Tender Squash, Juicy and Sweet Cucumbers

August 21, 2013 § 1 Comment

Zucchini from my mom’s garden is one of the things I miss the most.  She grows the Korean variety (surprise, surprise).  So you can probably imagine my excitement when someone gave me some squash from their garden!  Oh—yes, they were just as tender cutting through them as I remembered!  There is NOTHING that comes close to homegrown veggies.

I *mandolined* the cucumbers to make the “salted cucumbers” that we always order extra on our bagels at Beauty’s Bagel in Oakland, mentioned here.  Since we don’t eat a lot of sandwiches at home, I eventually morphed it into a Korean side dish (post will come later).

I made this pasta dish the day I received these beauties….look how tender and juicy they look!

Ingredients:  avocado oil, green & yellow squash, pan-roasted garlic, clams & their juice, saffron, crushed red pepper, white wine, sea salt, butter, Parmigiano-Reggiano



August 6, 2013 § 8 Comments

My housemate makes the BEST japchae (our moms don’t count, though *^^*).  This is a relatively simple dish, but takes a LOT of preparation and timing is crucial.  He washed and prepped everything from start to finish by himself.  I’m usually his sous chef for this dish, but I was out with a friend at the time! :p

Here’s how he makes it:


  • All the veggies and fish cake should be sliced to similar sizes. Set these aside.
  • Slice the beef lengthwise to bite-size pieces, so that they are somewhat similar to the veggies.  Add sliced garlic, soy sauce and sesame oil.  Mix well.  Set aside.


  • Bring a pot of water to a vigorous boil and drop in the sweet potato starch noodles (I’ve heard people call them “glassy” noodles) – follow cooking time on the package.
  • Drain the noodles and place in a large bowl.
  • Add sesame oil right away to coat the noodles.  This not only gives the noodles flavor, but it will also prevent it from sticking.
  • Add soy sauce just before adding to the wok, otherwise, the noodles will soak it all up and will get too plump (imagine overcooking pasta).

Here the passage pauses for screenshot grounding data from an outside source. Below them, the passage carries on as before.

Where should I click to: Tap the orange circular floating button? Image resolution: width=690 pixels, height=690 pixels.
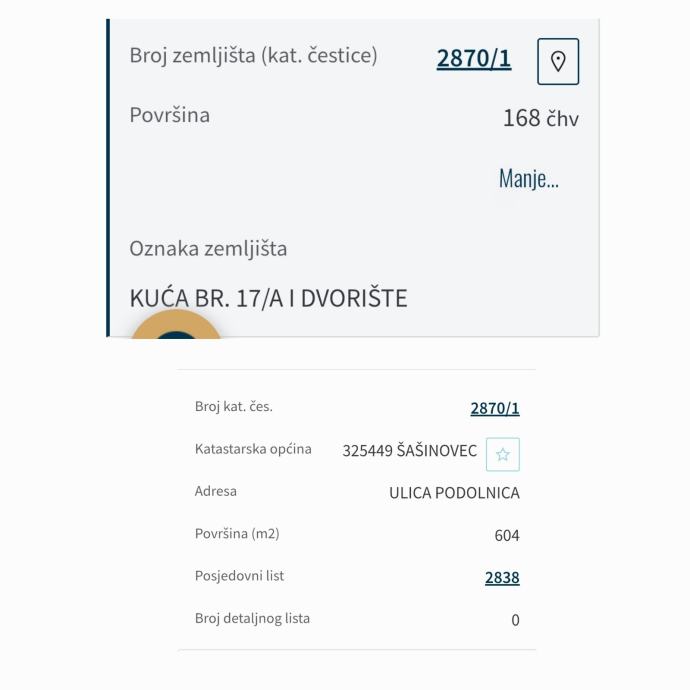(x=177, y=326)
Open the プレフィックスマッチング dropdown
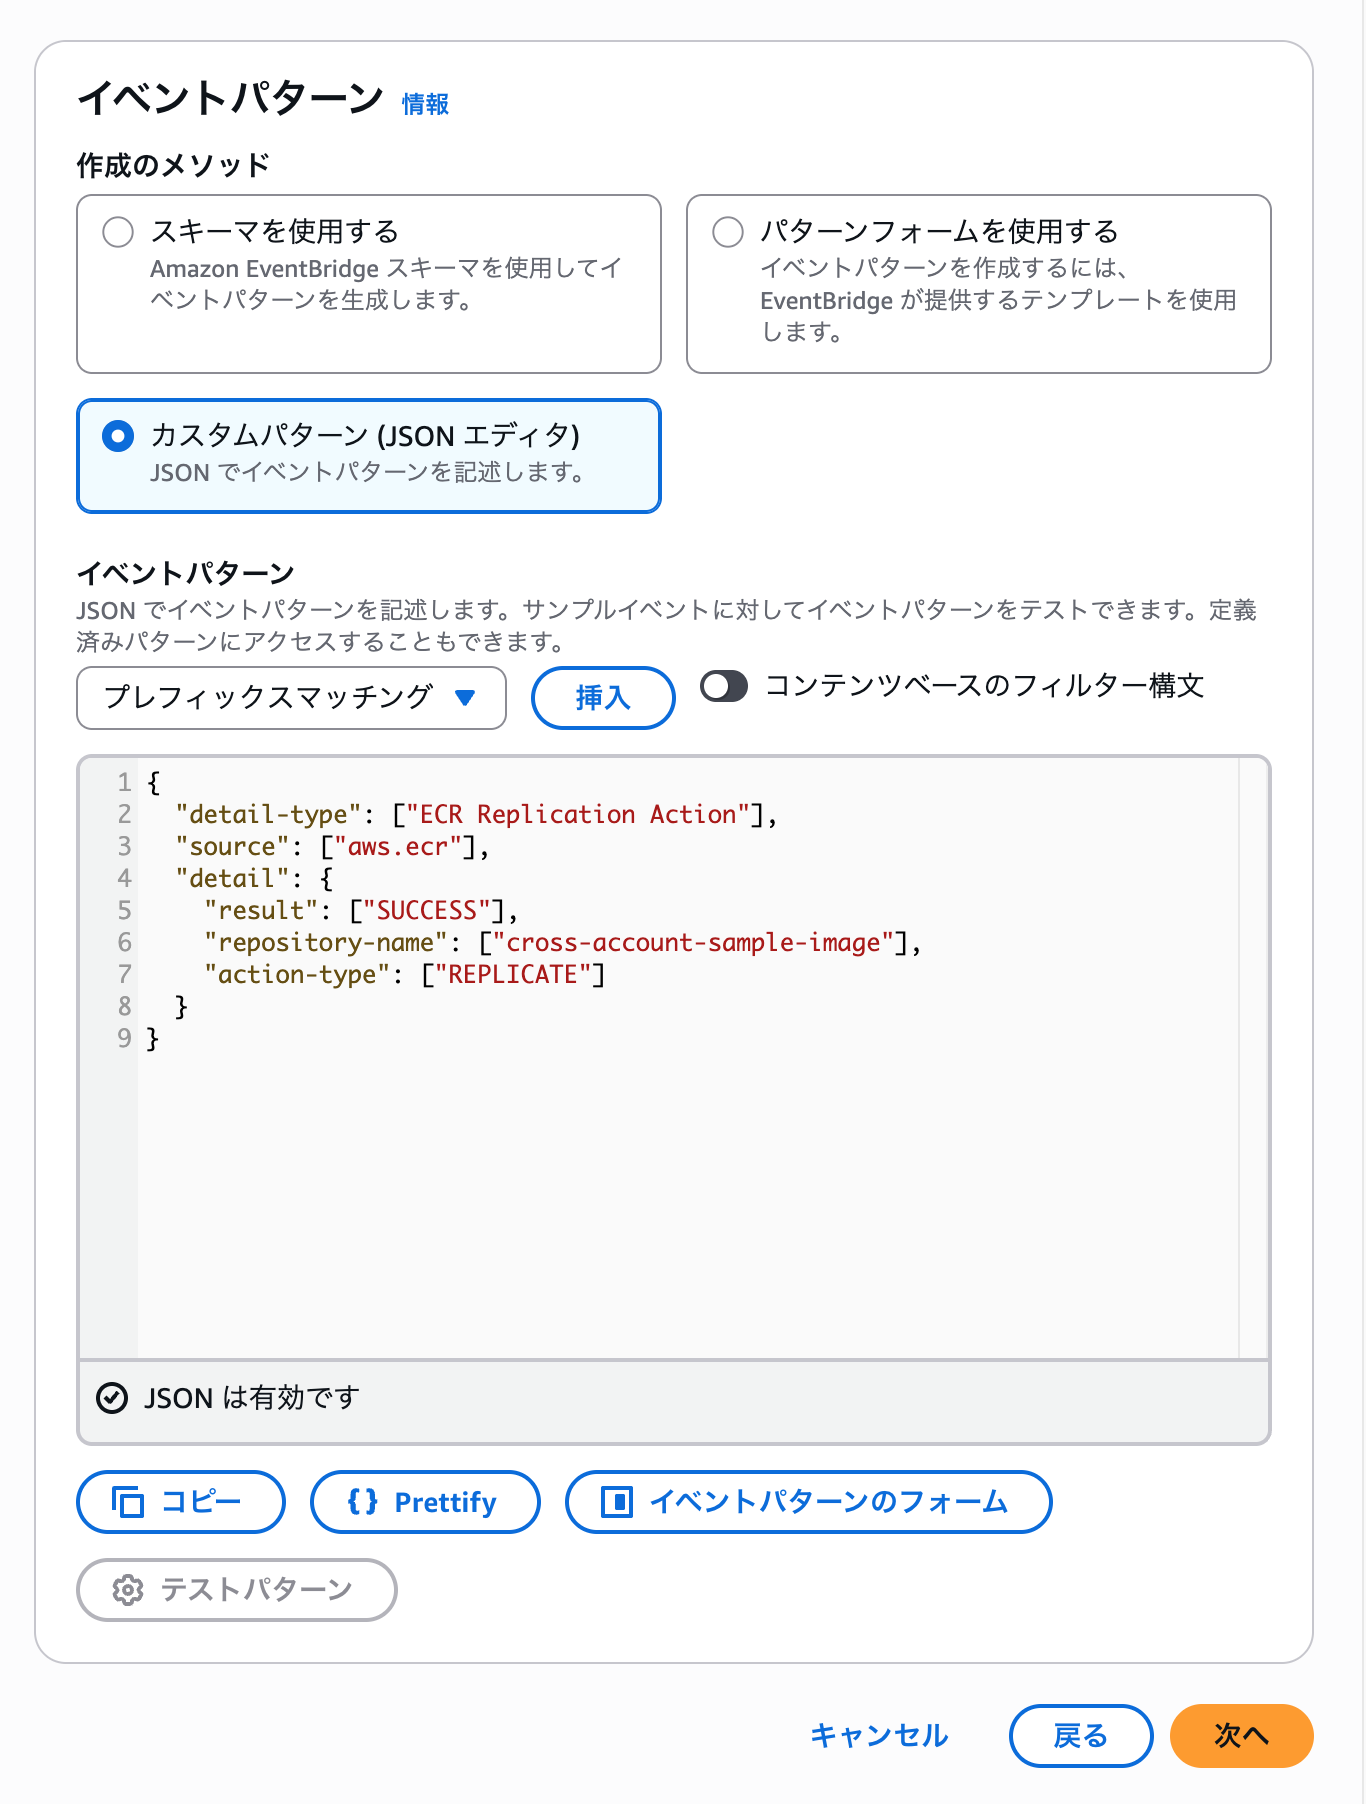1366x1804 pixels. coord(290,698)
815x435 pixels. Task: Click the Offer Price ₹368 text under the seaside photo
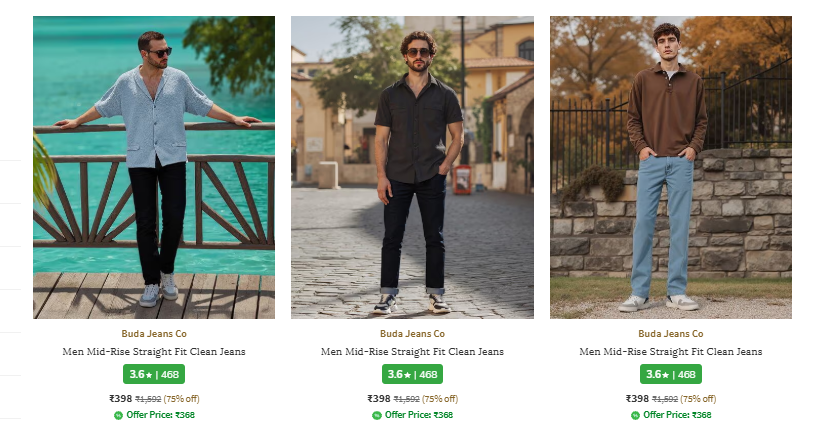(x=160, y=415)
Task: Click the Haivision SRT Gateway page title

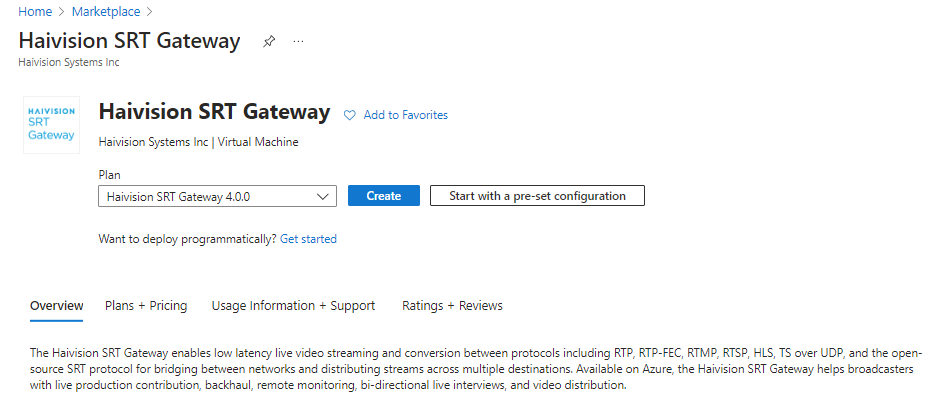Action: 130,41
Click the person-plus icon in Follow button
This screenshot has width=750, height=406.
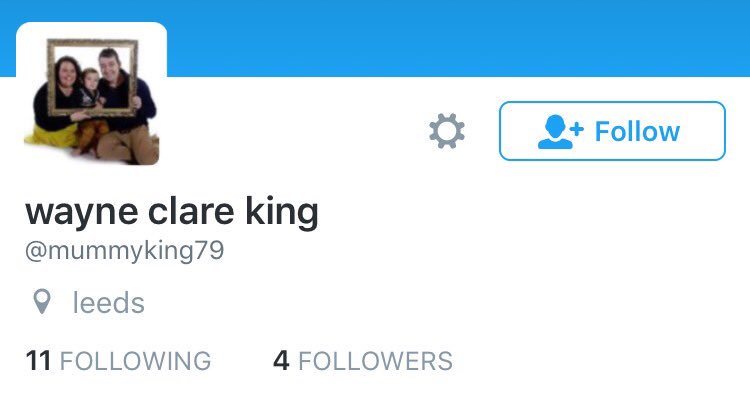[x=560, y=132]
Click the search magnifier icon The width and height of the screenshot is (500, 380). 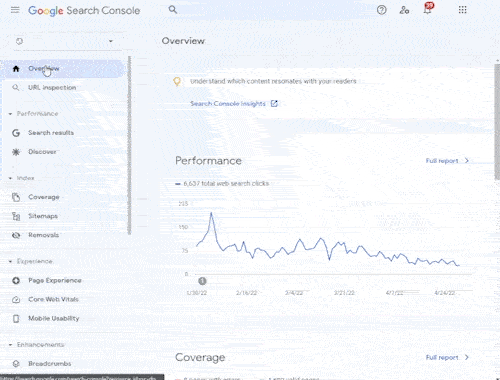pyautogui.click(x=173, y=10)
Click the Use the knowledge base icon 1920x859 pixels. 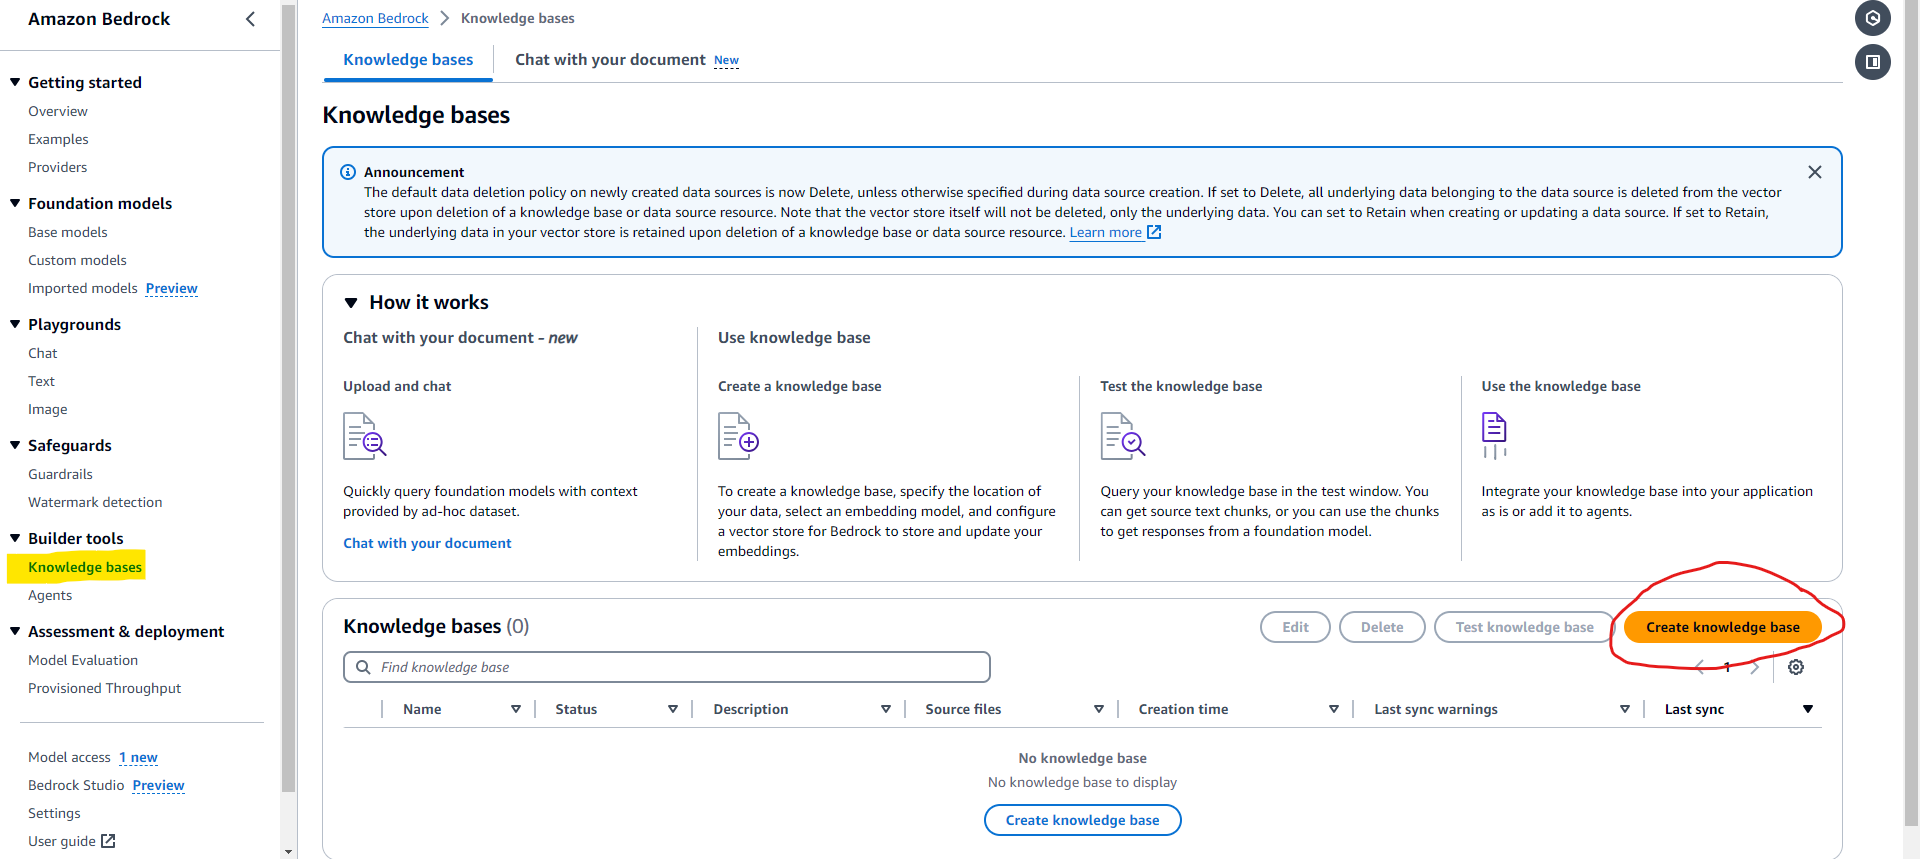tap(1494, 435)
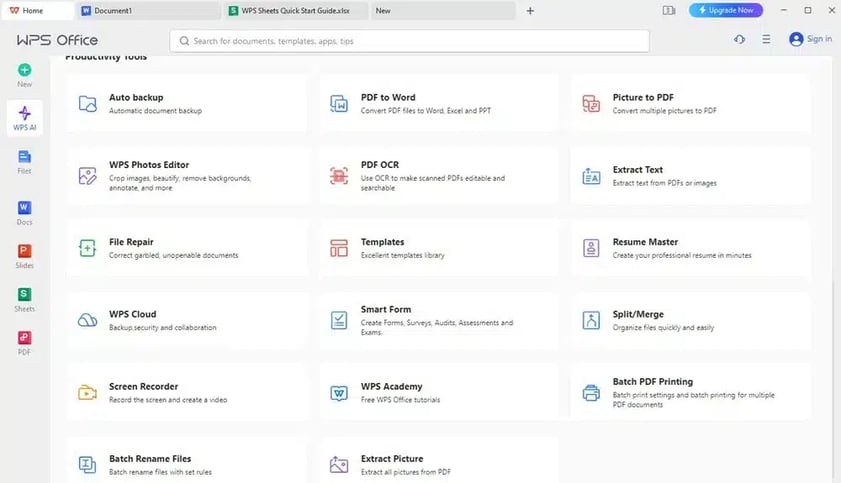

  • Heat a wok or large pan, place a generous amount of high heat oil (canola, safflower, grapeseed, vegetable) to sauté the ingredients.
  • The ingredients should be added in the following order:  carrots, onions, beef, fish cake, green onions, sweet potato starch noodles (add soy sauce to noodles at this time, before adding to the wok), mushrooms, baby kale, spinach.  Each layer should be salted a little and sautéed before adding the next ingredient.
  • Add some sugar at the end for a little sweetness.
  • Mix everything really well.



  • One can omit the fish cake and beef to make this a vegetarian dish.
  • Add any vegetable you want.  We typically use carrots, onions, mushrooms, green onions and spinach.
  • I recommend using wood ear, shitake and/or oyster mushrooms.  Avoid using crimini and button mushrooms—I don’t think the texture and taste would be right, BUT, to each his own, right?
  • We used baby spinach and baby kale for this one, but just remember that it takes longer to cook the baby kale.
  • Toasted sesame seeds are also optional — it can look a little “messy” if you use it, though, so it has been omitted here.
  • To make it spicy, you can add any of the following or any combination thereof:  spicy peppers, red pepper powder, spicy pepper oil.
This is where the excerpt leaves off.